Rapid evolution of Large Language Models (LLMs) has achieved major advances in reasoning, planning, and function-calling capabilities. Multi-agentic collaborative frameworks using such LLMs place them at the center of solving software development-related tasks such as code generation. However, direct use of LLM generated code in production software development systems is problematic. The code could be unstable or erroneous and contain vulnerabilities such as data poisoning, malicious attacks, and hallucinations that could lead to widespread system malfunctions. This prohibits the adoption of LLM generated code in production AI systems where human code reviews and traditional secure testing tools are impractical or untrustworthy. In this paper, we discuss safety and reliability problems with the execution of LLM generated code and propose a Secure Transpiler and Executor of LLM-Generated Program (STELP), capable of executing LLM-generated code in a controlled and safe manner. STELP secures autonomous production AI systems involving code generation, filling the critical void left by the impracticality or limitations of traditional secure testing methodologies and human oversight. This includes applications such as headless code generation-execution and LLMs that produce executable code snippets as an action plan to be executed in real time. We contribute a human-validated dataset of insecure code snippets and benchmark our approach on publicly available datasets for correctness, safety, and latency. Our results demonstrate that our approach outperforms an existing method by a significant margin, particularly in its ability to safely execute risky code snippets. Warning: This paper contains malicious code snippets that should be run with caution.

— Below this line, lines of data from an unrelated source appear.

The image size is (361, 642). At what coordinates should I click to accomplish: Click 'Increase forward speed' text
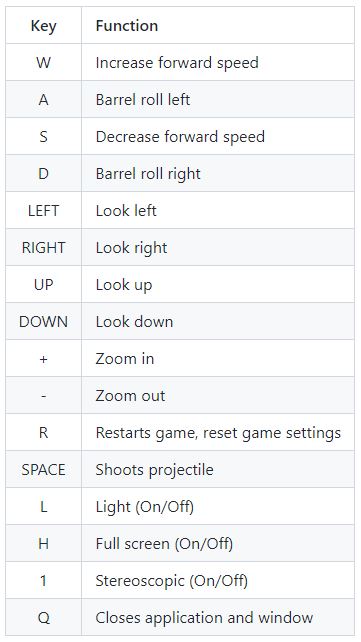[x=177, y=63]
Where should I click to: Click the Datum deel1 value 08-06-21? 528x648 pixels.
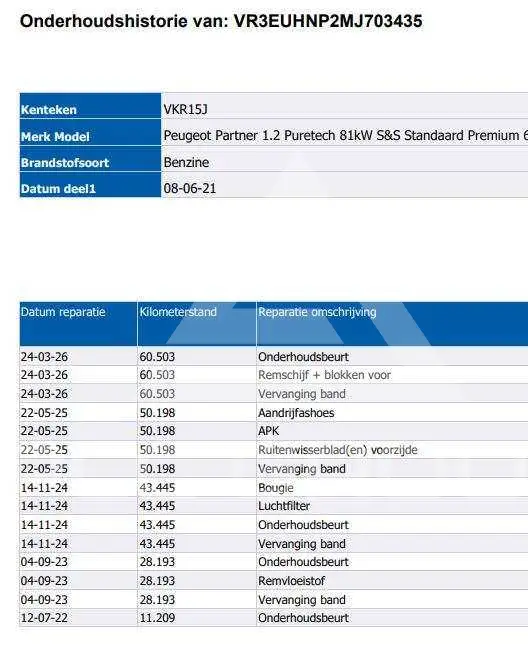click(x=190, y=188)
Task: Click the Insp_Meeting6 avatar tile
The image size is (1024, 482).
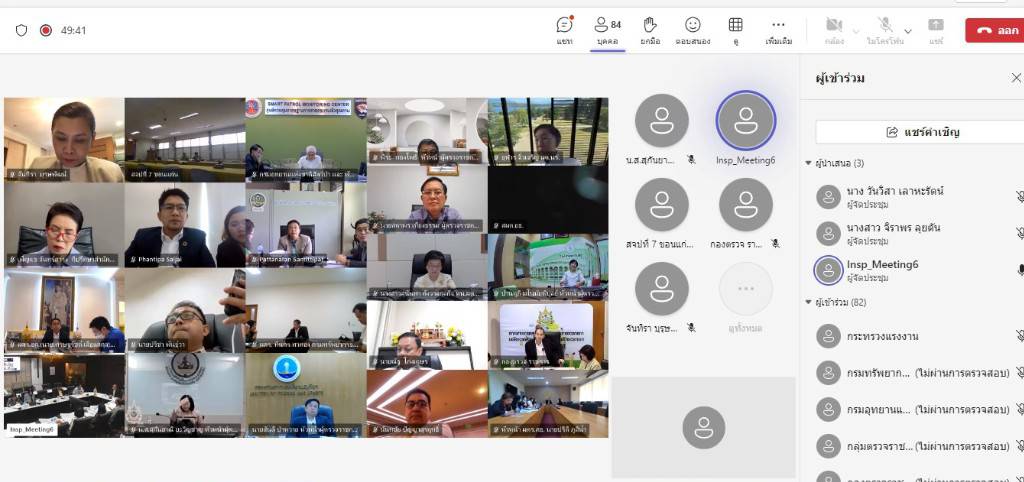Action: tap(746, 121)
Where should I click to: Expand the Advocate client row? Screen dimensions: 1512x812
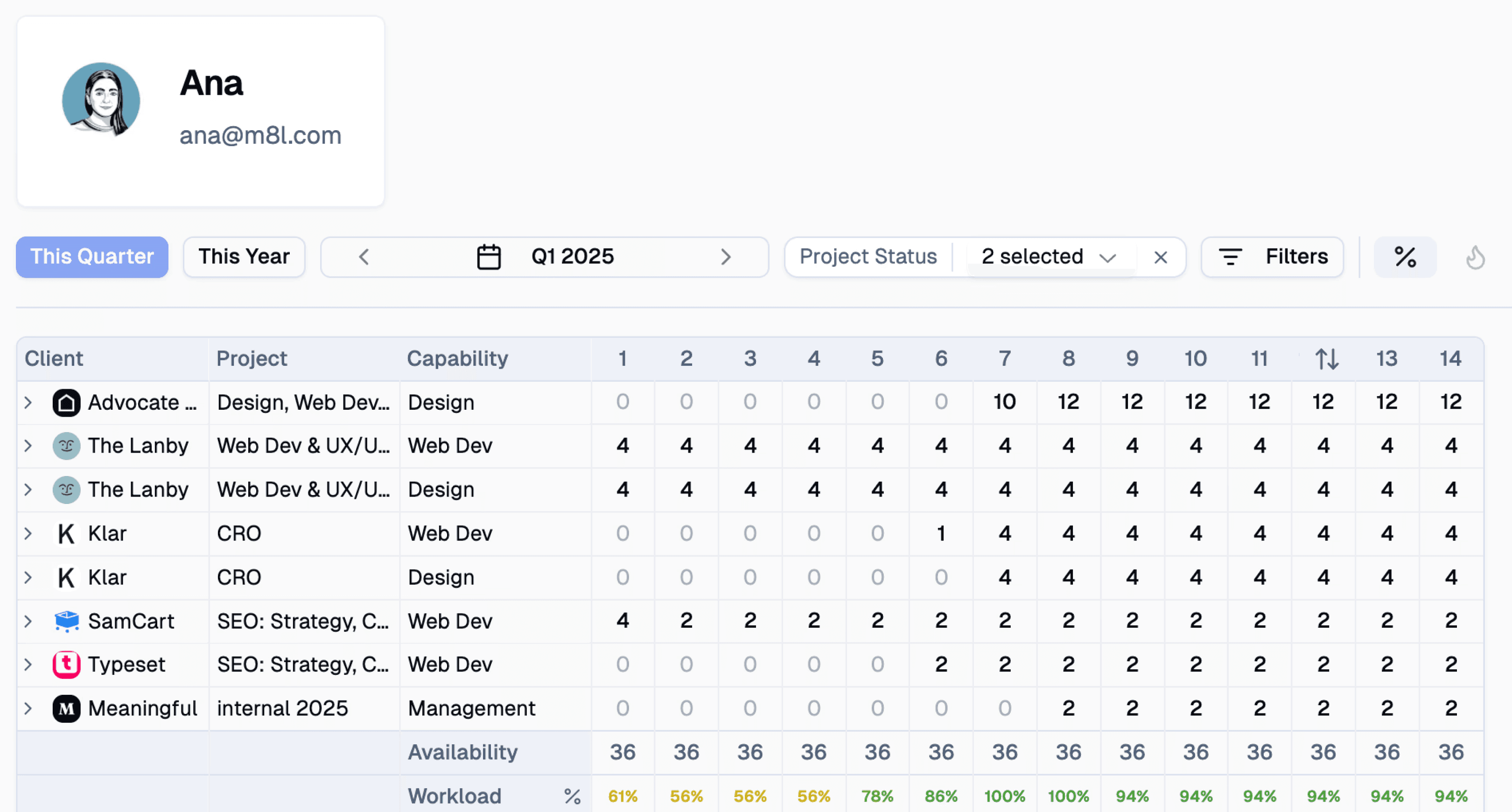pyautogui.click(x=28, y=403)
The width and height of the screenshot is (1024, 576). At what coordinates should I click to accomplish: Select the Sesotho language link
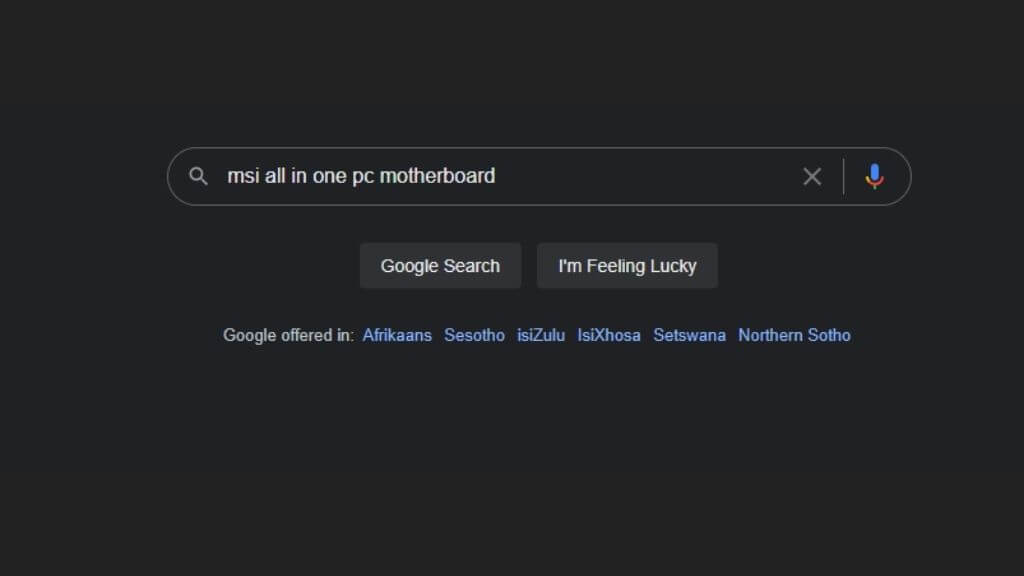pos(474,335)
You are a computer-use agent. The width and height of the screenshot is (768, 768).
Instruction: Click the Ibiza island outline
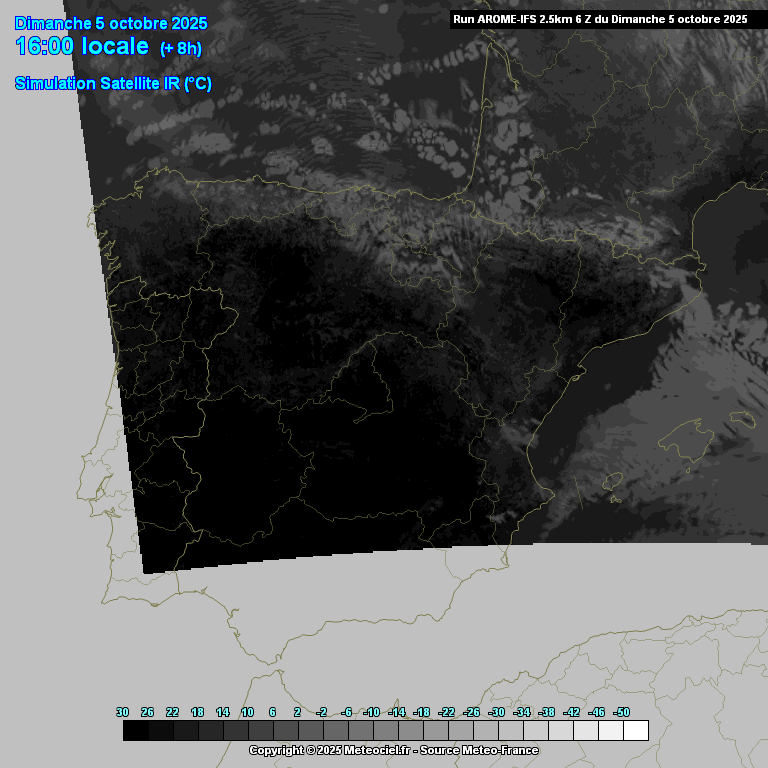coord(612,482)
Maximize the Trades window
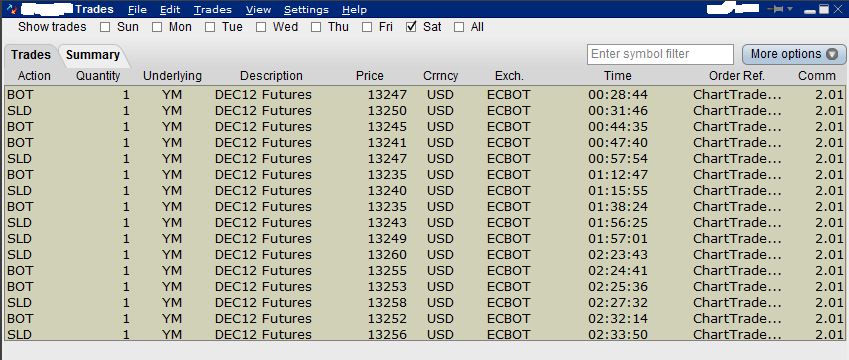This screenshot has width=849, height=360. (824, 9)
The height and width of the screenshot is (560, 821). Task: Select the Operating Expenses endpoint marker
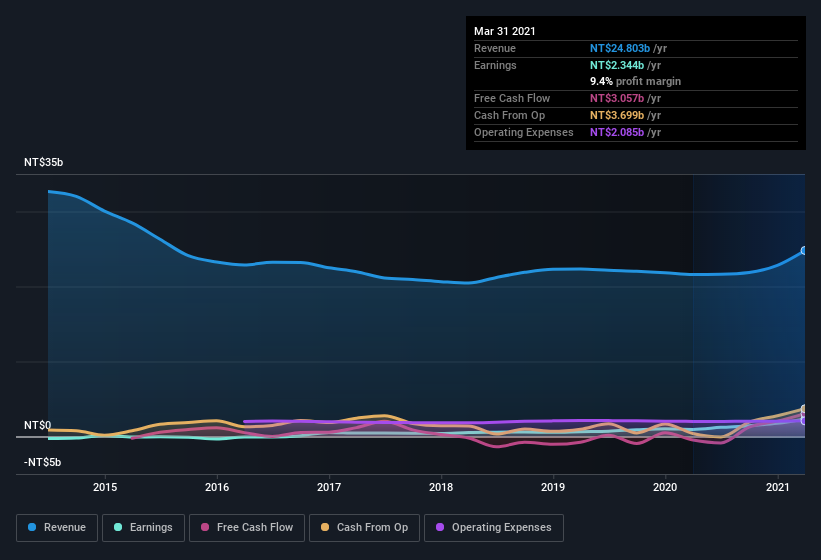pos(804,421)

翻译：大型语言模型（LLM）的快速发展在推理、规划与函数调用能力方面取得了重大进展。利用此类LLM的多智能体协作框架将其置于解决代码生成等软件开发相关任务的核心位置。然而，在生产软件开发系统中直接使用LLM生成的代码存在诸多问题。此类代码可能不稳定或存在错误，并包含数据污染、恶意攻击和幻觉等漏洞，可能导致大规模系统故障。这使得LLM生成的代码难以应用于生产级AI系统，因为在这些系统中人工代码审查和传统安全测试工具既不切实际也不可靠。本文探讨了LLM生成代码执行过程中的安全性与可靠性问题，并提出了一种安全转译与执行LLM生成程序的框架（STELP），能够在受控安全环境下执行LLM生成的代码。STELP为涉及代码生成的自主生产AI系统提供安全保障，填补了传统安全测试方法及人工监督在实际应用中的局限性所留下的关键空白。其应用场景包括无头代码生成-执行系统，以及实时执行生成代码片段作为行动计划的LLM。我们贡献了一个经人工验证的不安全代码片段数据集，并在公开数据集上对方法的正确性、安全性和延迟进行了基准测试。实验结果表明，我们的方法显著优于现有方案，尤其在安全执行高风险代码片段方面表现突出。警告：本文包含恶意代码片段，执行时需谨慎。